[Dataset rows]
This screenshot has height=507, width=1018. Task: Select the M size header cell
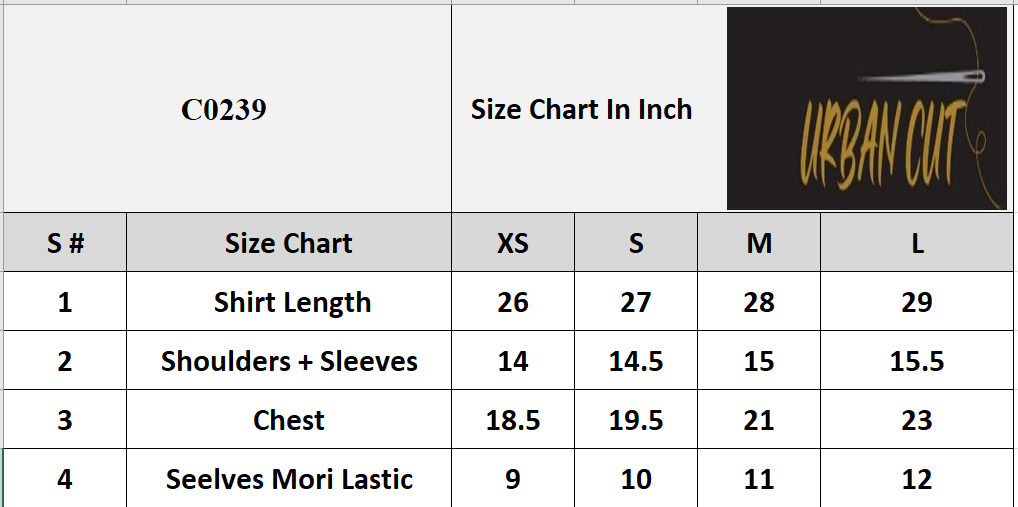(759, 243)
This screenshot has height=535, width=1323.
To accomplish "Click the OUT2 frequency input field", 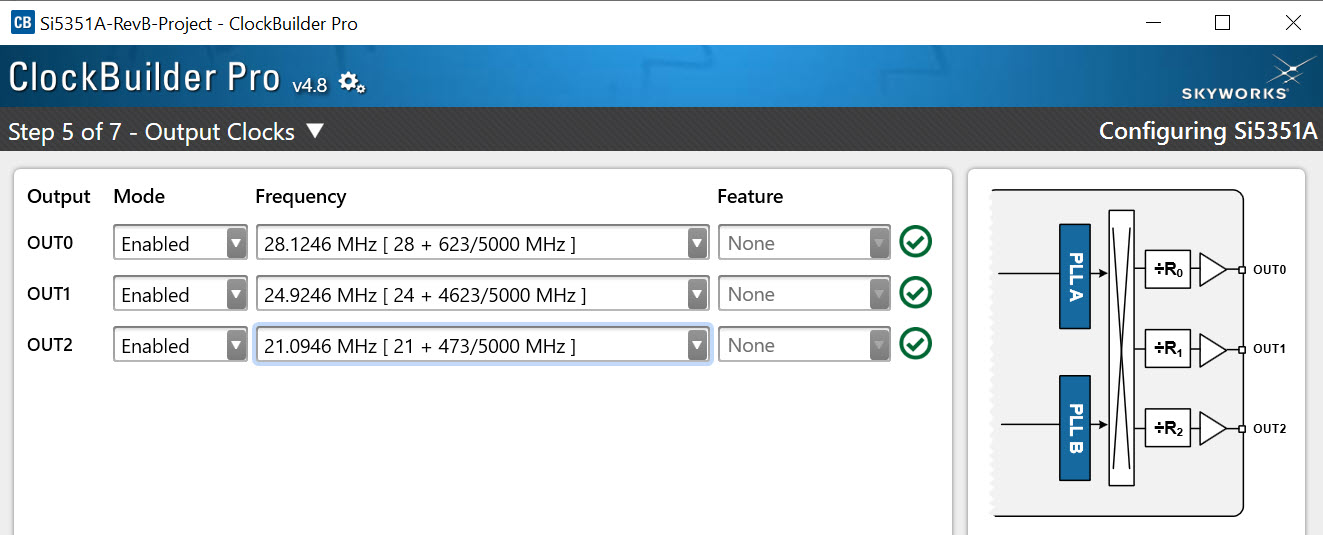I will (x=470, y=346).
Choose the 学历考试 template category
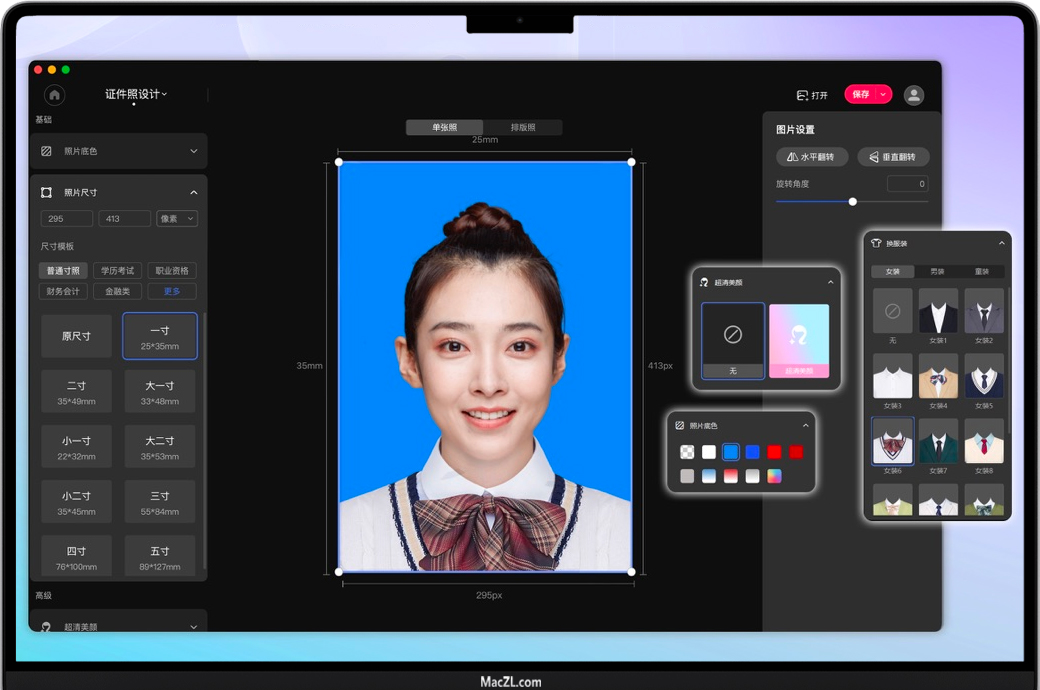Viewport: 1040px width, 690px height. point(118,271)
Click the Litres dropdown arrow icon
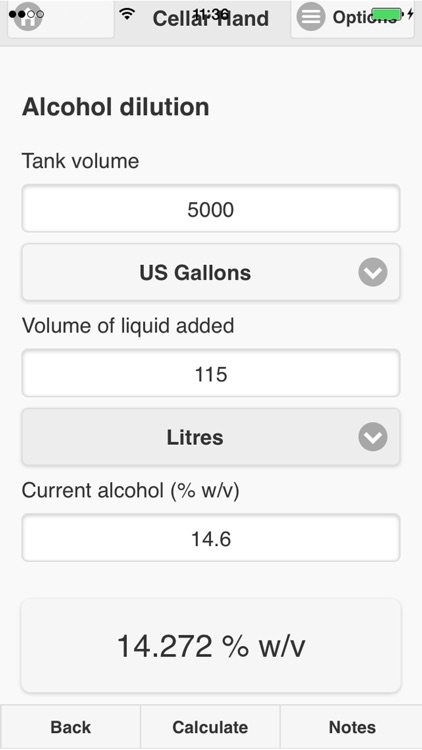 coord(373,437)
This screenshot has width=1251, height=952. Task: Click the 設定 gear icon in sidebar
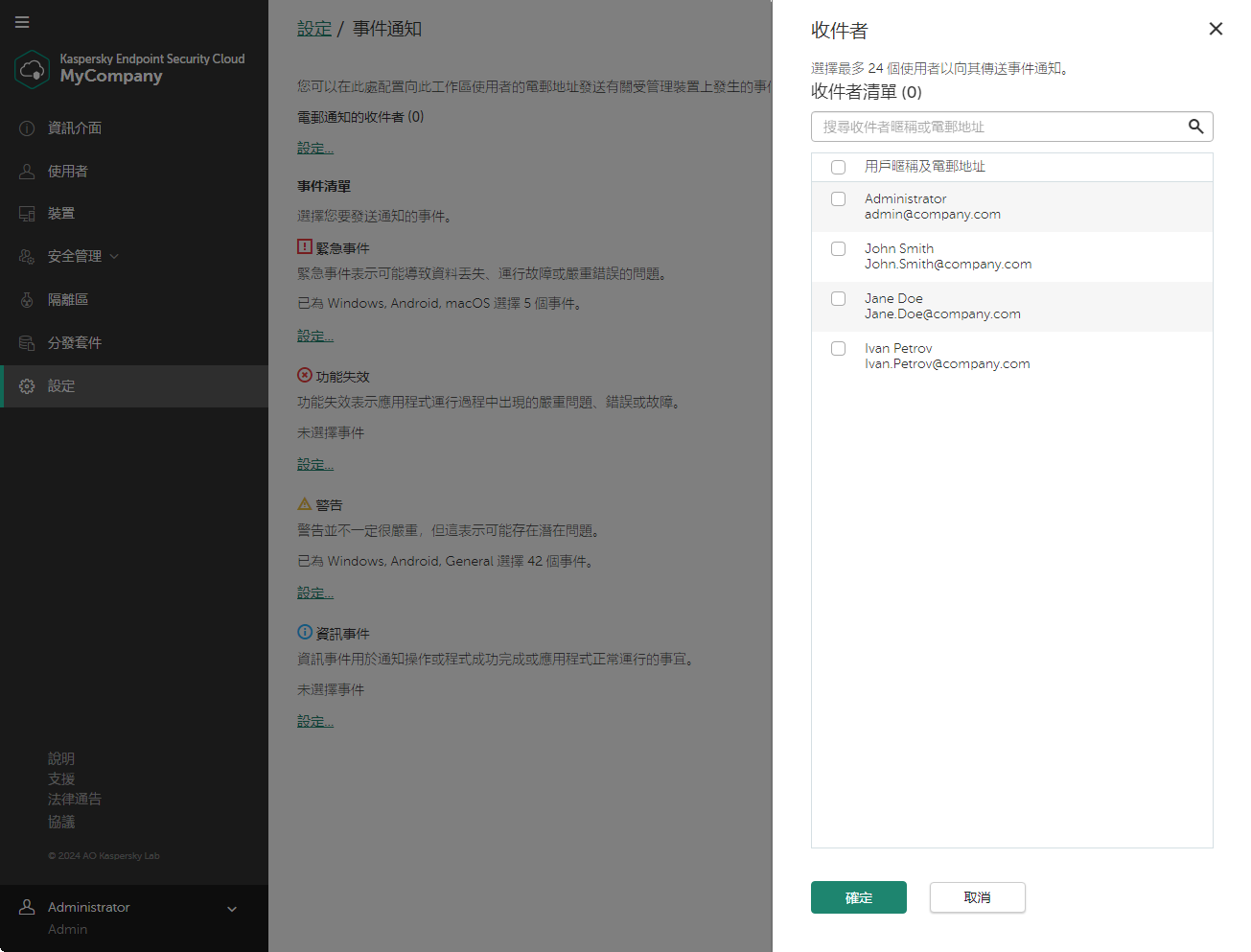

__What is asked__
Reproduce verbatim the lines from the one holding "Choose the 学历考试 template category" through the last line, both ends included. Omit the pictures.

__Completed exercise__
Choose the 学历考试 template category
Viewport: 1040px width, 690px height. point(118,271)
Click the Litres dropdown arrow icon
 coord(373,437)
This screenshot has width=1251, height=952. Task: Click the 設定 gear icon in sidebar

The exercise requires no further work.